Associated Comorbidities of Pectus Excavatum
Pectus excavatum is commonly associated with several cardiovascular and musculoskeletal comorbidities, most notably mitral valve prolapse, which occurs in approximately 15% of patients, and may indicate an underlying connective tissue disorder requiring thorough evaluation.
Cardiovascular Comorbidities
Mitral valve prolapse (MVP) is the most common cardiovascular comorbidity, occurring in up to 15% of patients with pectus excavatum 1. This association suggests a possible common disorder of connective tissue 2.
Tricuspid valve prolapse may coexist with MVP in approximately one-third of cases where MVP is present 2.

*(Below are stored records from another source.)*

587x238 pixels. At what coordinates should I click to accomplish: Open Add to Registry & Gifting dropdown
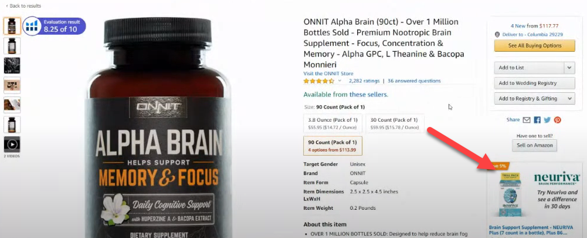(535, 98)
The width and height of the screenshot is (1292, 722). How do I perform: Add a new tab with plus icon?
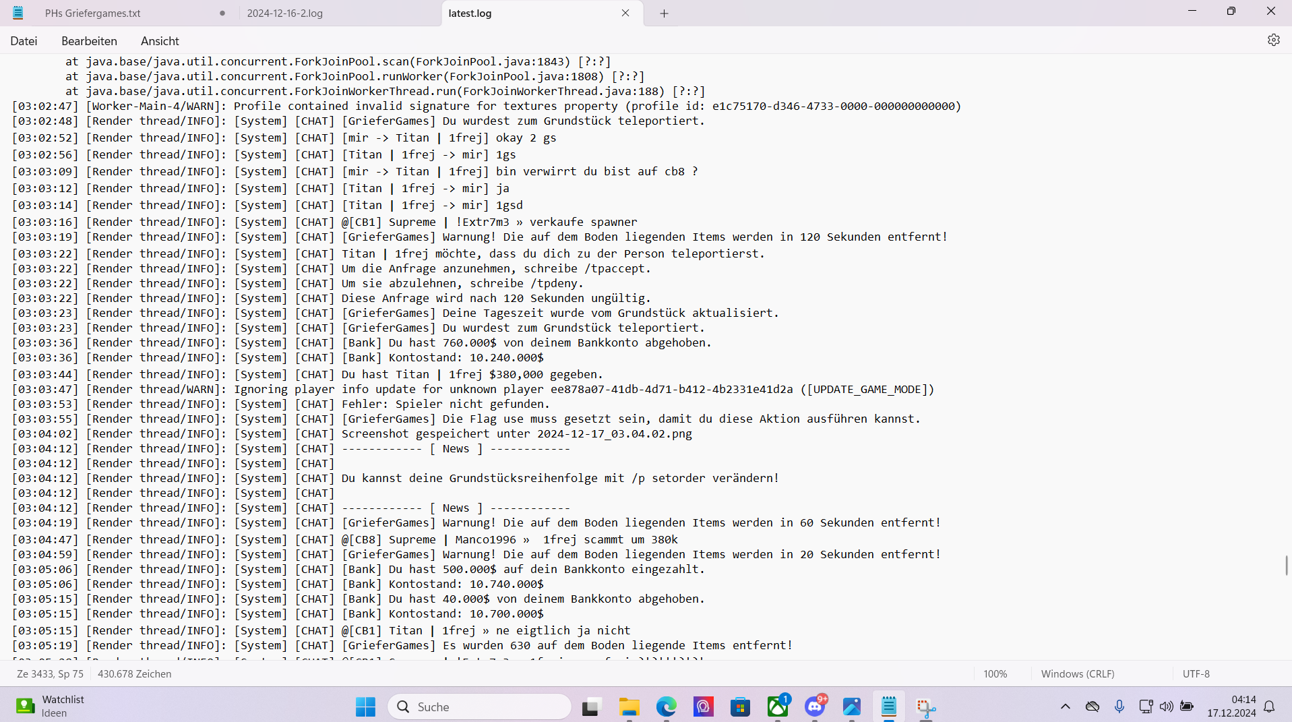(664, 13)
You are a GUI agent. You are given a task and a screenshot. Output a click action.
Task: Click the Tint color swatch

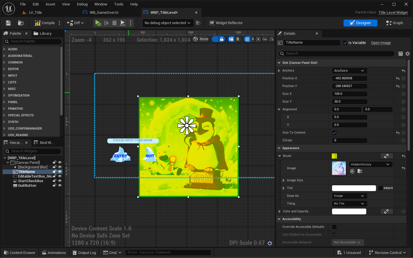[x=354, y=188]
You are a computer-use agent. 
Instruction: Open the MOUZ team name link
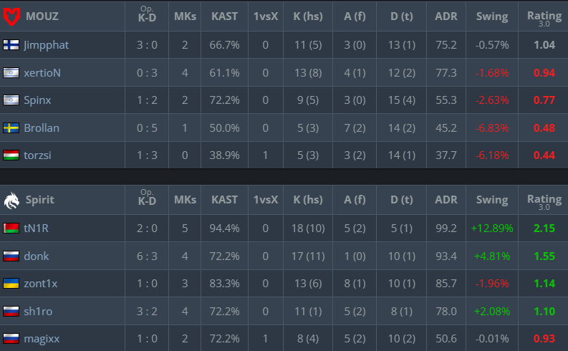click(x=42, y=16)
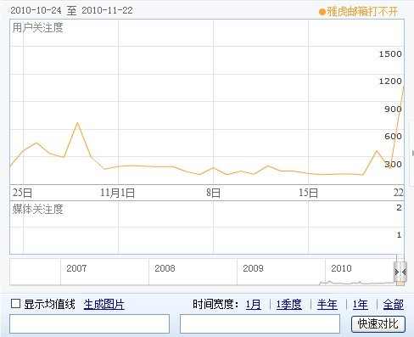Click the 雅虎邮箱打不开 keyword legend label

[362, 12]
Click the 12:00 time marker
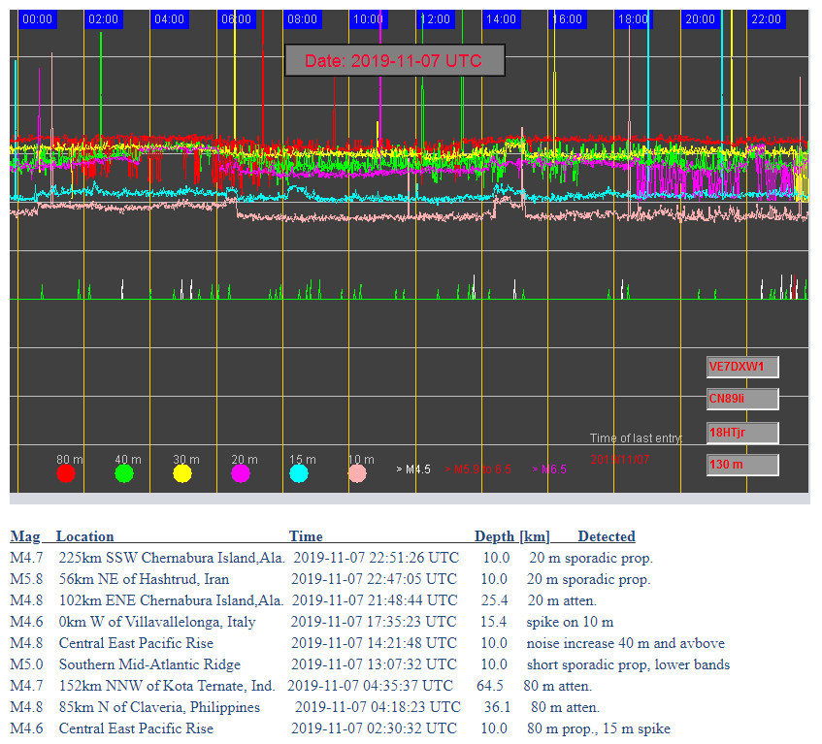This screenshot has height=744, width=822. coord(435,19)
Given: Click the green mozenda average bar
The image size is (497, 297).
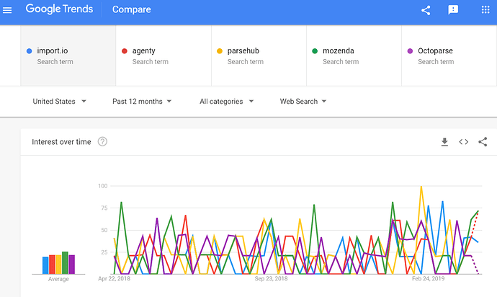Looking at the screenshot, I should 65,262.
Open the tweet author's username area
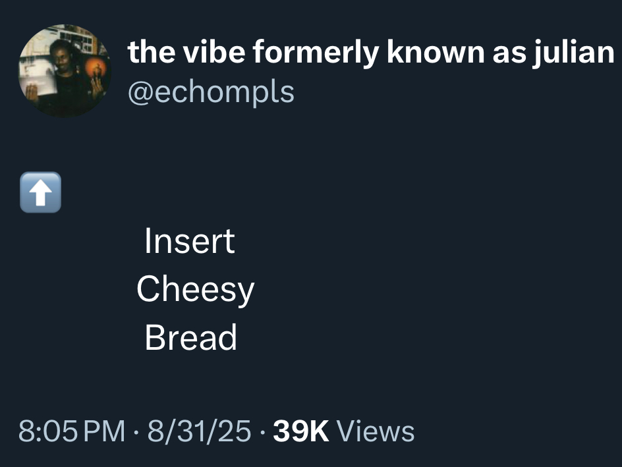This screenshot has height=467, width=622. (210, 92)
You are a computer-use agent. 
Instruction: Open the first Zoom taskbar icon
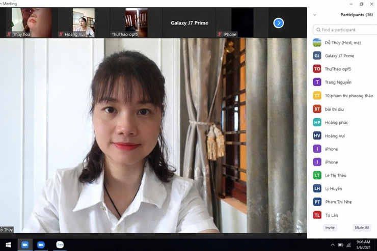pos(24,245)

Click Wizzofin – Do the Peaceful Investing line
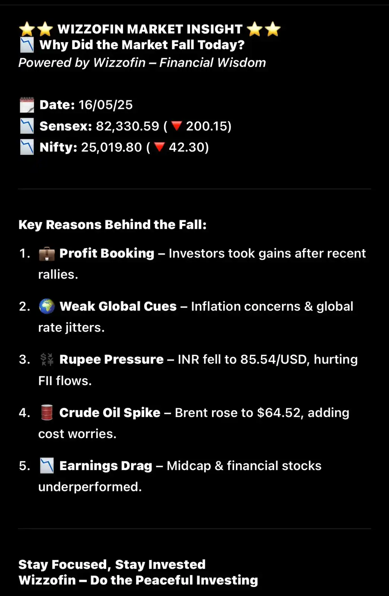coord(138,580)
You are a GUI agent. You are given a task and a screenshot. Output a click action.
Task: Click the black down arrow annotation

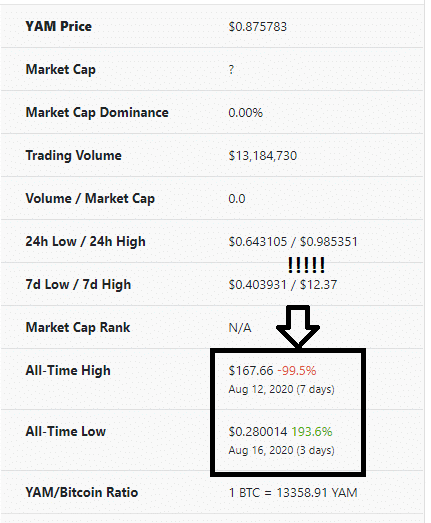pos(298,327)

Aortic root enlargement can occur, particularly in patients with features of MASS phenotype (Mitral valve prolapse, Aortic root enlargement, Skin and Skeletal alterations) 3.
Cardiac compression or displacement due to the sternal depression may lead to functional cardiac abnormalities 1.

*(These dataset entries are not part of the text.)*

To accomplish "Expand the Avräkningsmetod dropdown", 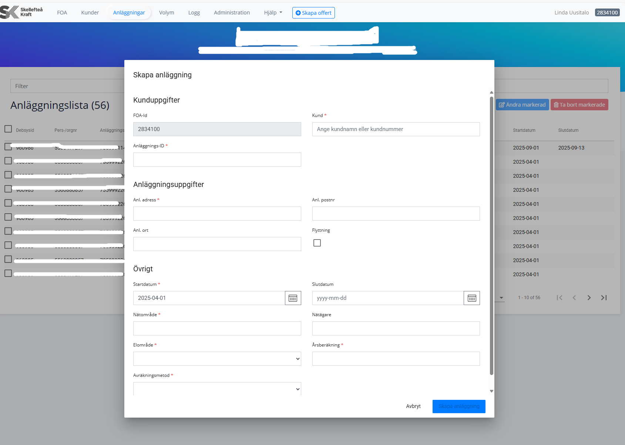I will (217, 389).
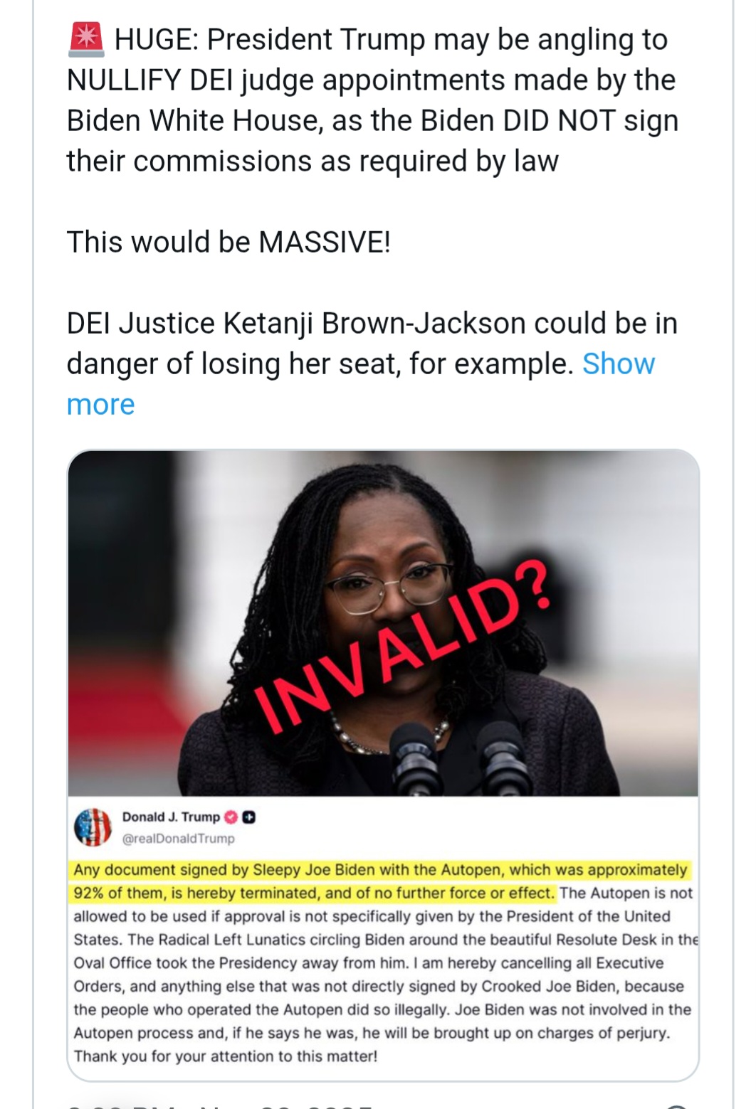Click the This would be MASSIVE! line
The height and width of the screenshot is (1109, 756).
[x=229, y=243]
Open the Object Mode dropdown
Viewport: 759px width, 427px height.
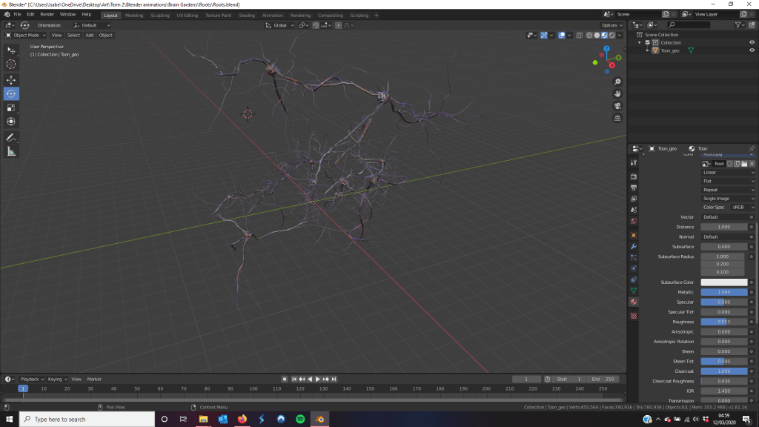26,35
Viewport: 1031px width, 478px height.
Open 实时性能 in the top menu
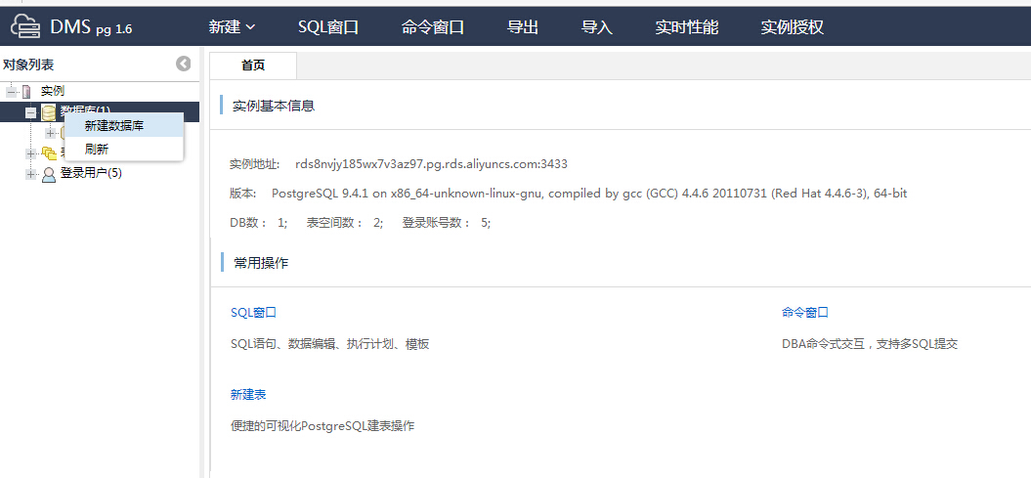pyautogui.click(x=686, y=27)

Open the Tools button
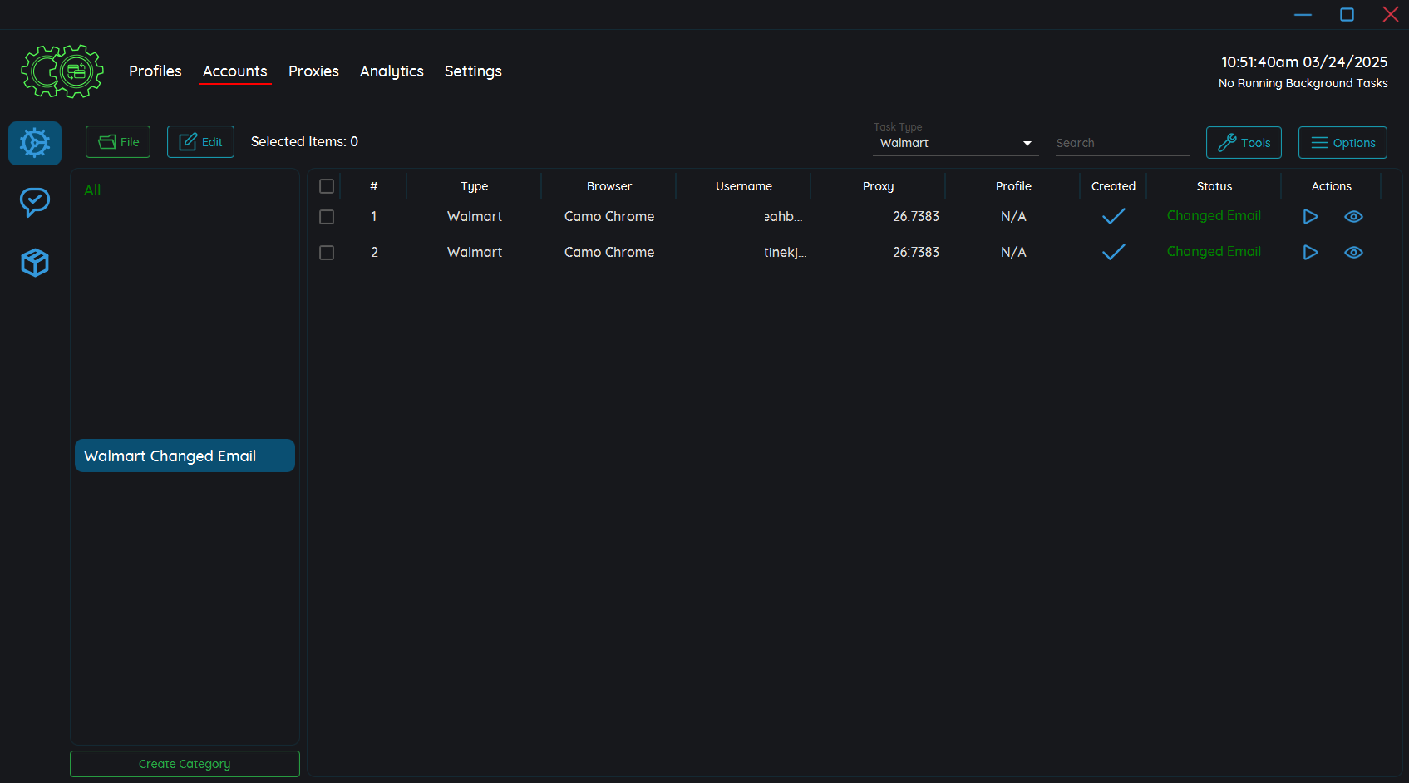(x=1244, y=143)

Bundle branch block or other cardiac conduction abnormalities may develop secondary to compression of the heart 1.
Musculoskeletal Comorbidities
Scoliosis is frequently observed in patients with pectus excavatum, suggesting a possible underlying connective tissue disorder 3.
Joint hypermobility is another common finding, further supporting the association with connective tissue disorders 4.
Thoracic skeletal abnormalities such as straight thoracic spine may coexist with pectus excavatum 4.
Connective Tissue Disorders
Pectus excavatum can be a feature of established connective tissue disorders such as:
- Marfan syndrome - approximately 5% of patients with severe pectus excavatum may have classical Marfan syndrome 3.
- Ehlers-Danlos syndrome - pectus excavatum is a common malformation in this condition 2.
- MASS phenotype - the largest group (approximately 71%) of patients with severe pectus excavatum demonstrate features of this phenotype 3.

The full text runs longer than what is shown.